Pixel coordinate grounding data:
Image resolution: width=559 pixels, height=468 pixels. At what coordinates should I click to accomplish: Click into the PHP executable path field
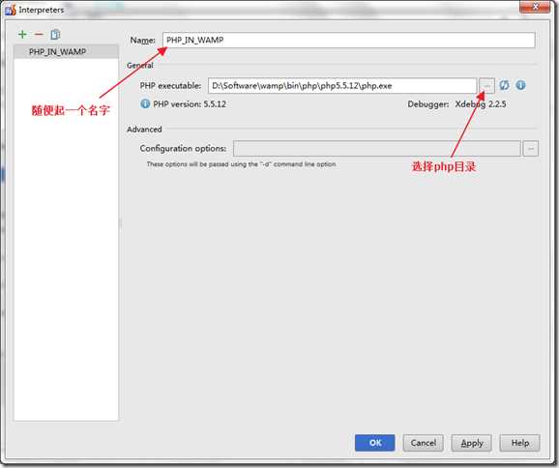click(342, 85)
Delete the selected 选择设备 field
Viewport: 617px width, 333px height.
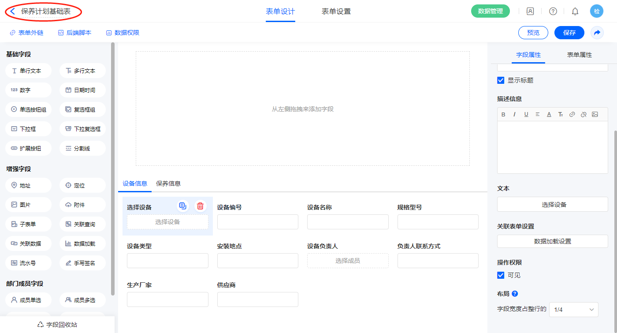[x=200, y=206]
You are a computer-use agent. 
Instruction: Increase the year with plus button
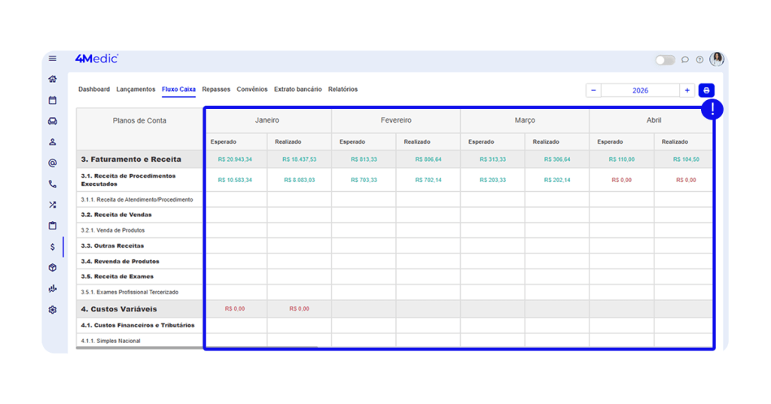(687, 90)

--

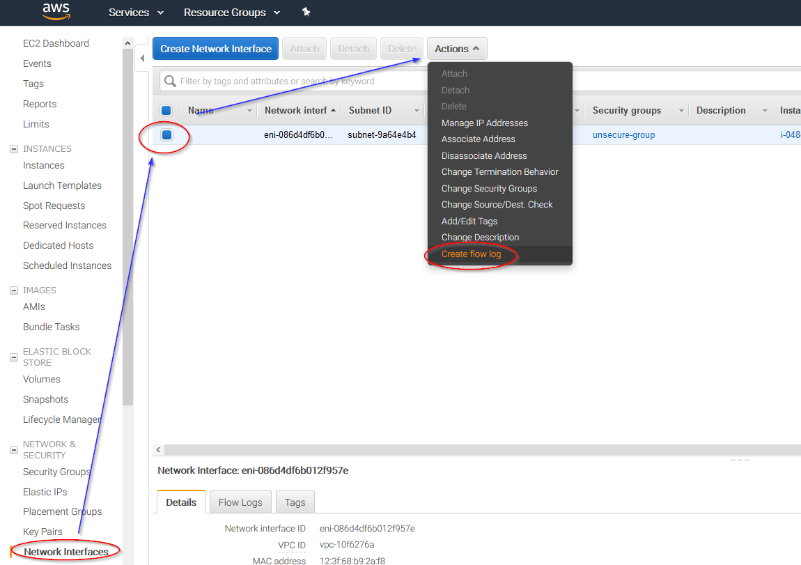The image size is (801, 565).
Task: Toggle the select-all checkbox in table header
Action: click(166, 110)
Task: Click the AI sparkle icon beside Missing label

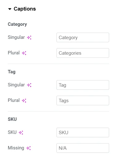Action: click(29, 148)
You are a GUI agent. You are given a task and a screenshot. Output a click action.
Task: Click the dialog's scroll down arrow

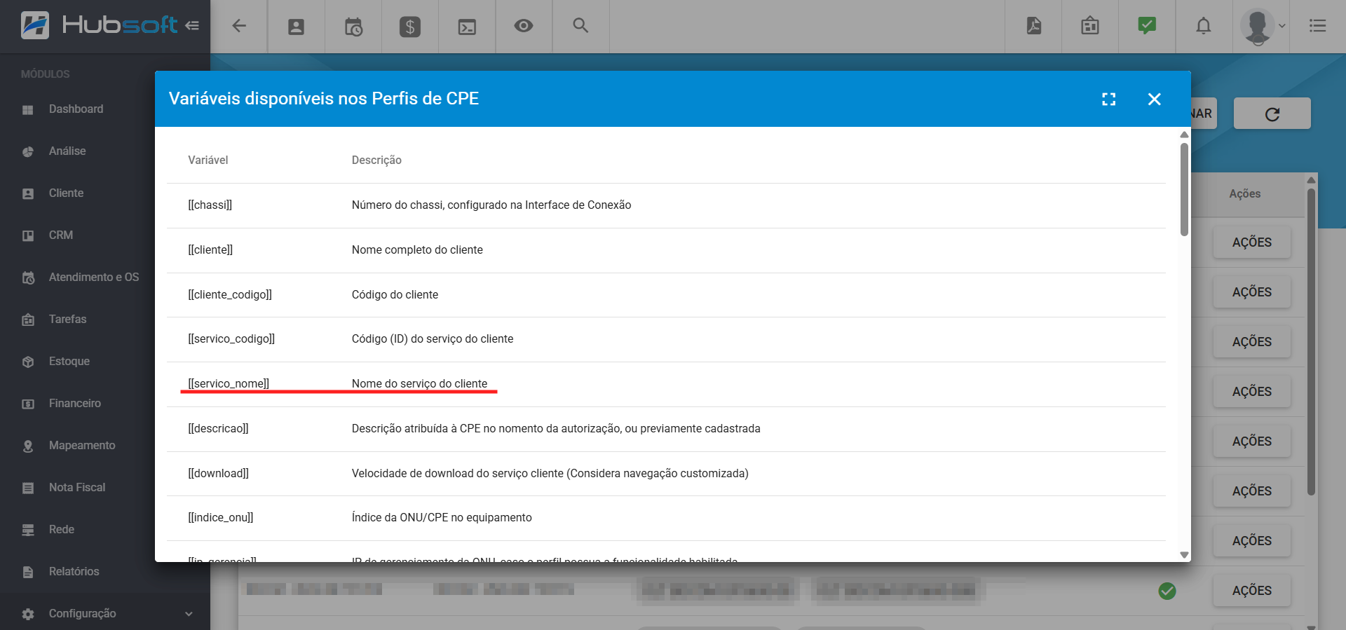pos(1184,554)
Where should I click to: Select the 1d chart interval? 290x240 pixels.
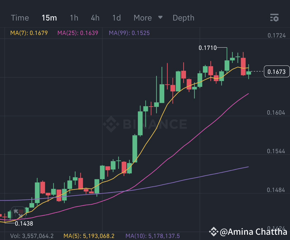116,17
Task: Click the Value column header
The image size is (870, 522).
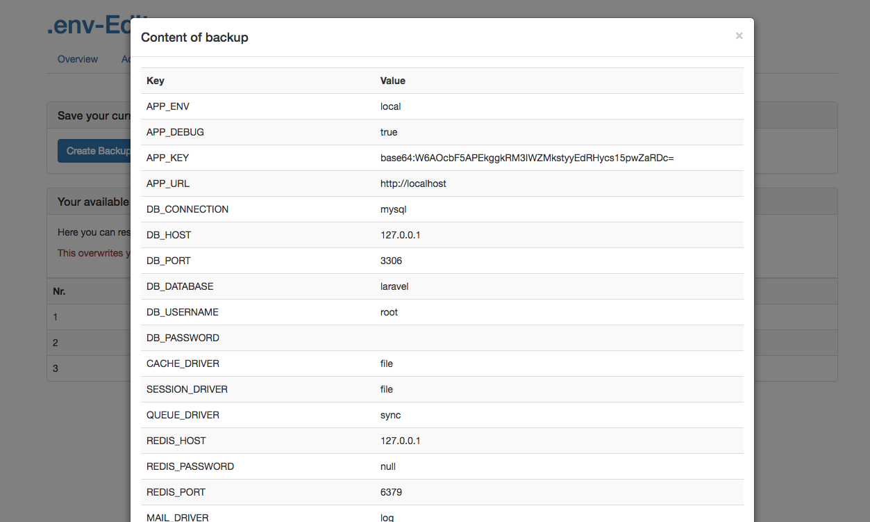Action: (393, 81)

--

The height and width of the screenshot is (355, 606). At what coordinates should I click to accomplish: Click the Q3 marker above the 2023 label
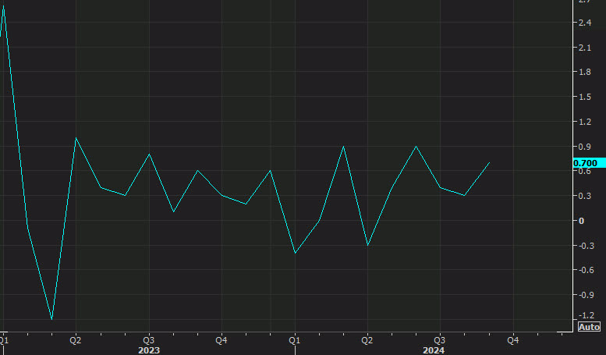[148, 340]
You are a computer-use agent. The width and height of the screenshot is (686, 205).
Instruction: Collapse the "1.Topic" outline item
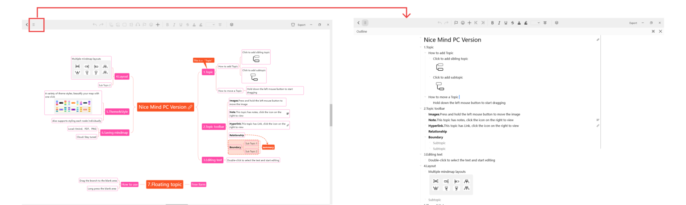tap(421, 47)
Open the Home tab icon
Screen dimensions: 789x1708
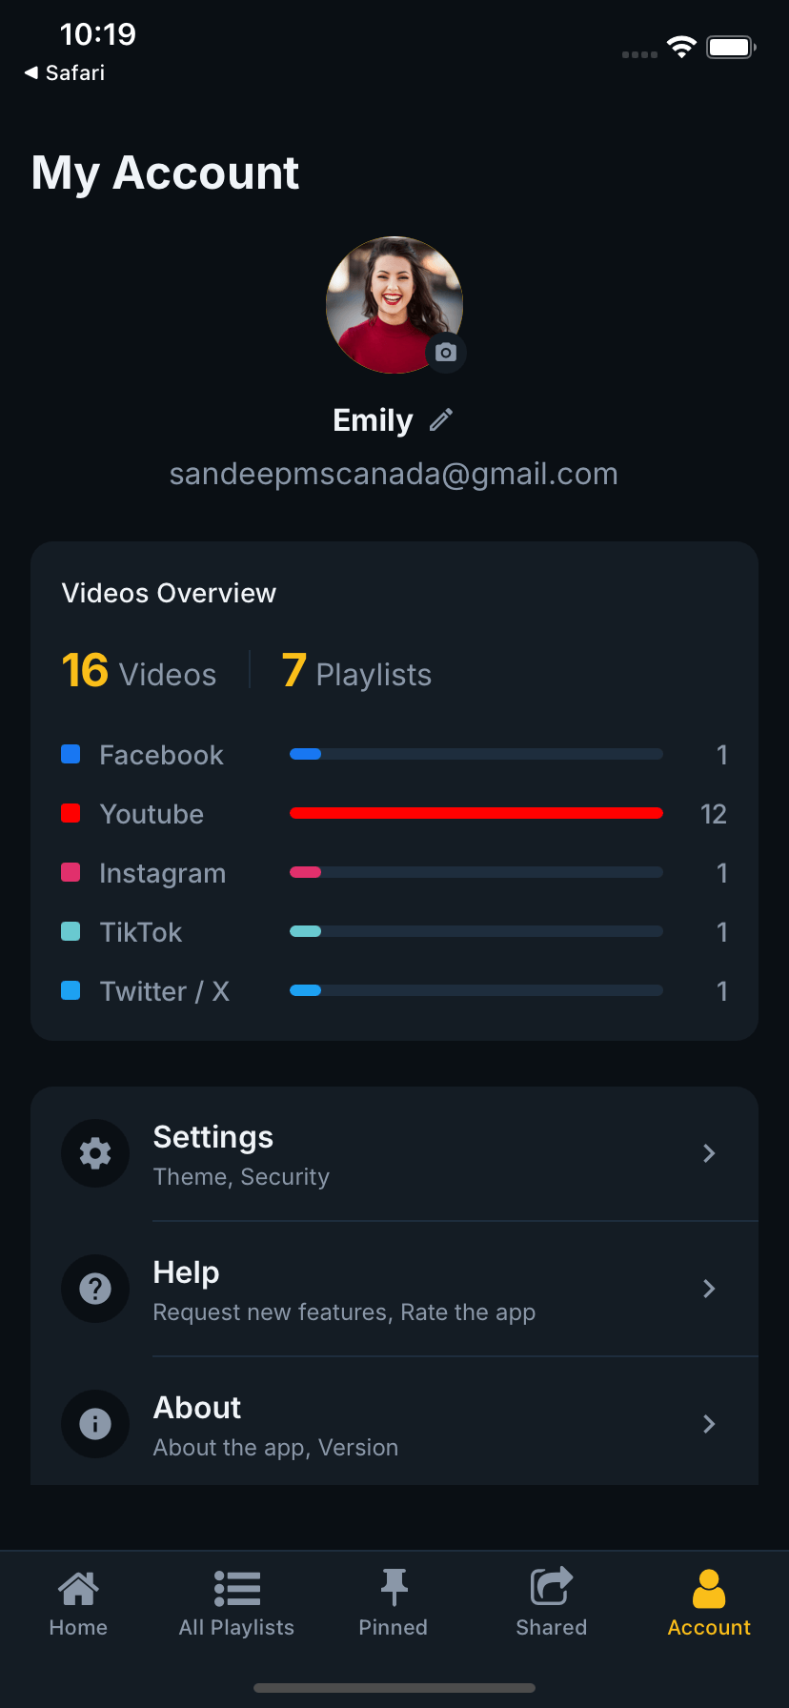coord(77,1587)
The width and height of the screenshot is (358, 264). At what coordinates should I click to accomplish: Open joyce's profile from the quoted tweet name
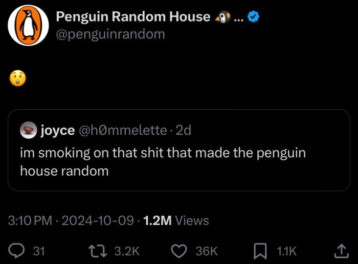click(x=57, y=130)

The problem
Search the data above for the string "computer" and report each line that holds it.

Exercise solution
You are a computer-use agent. 
You are a computer-use agent. The width and height of the screenshot is (686, 205).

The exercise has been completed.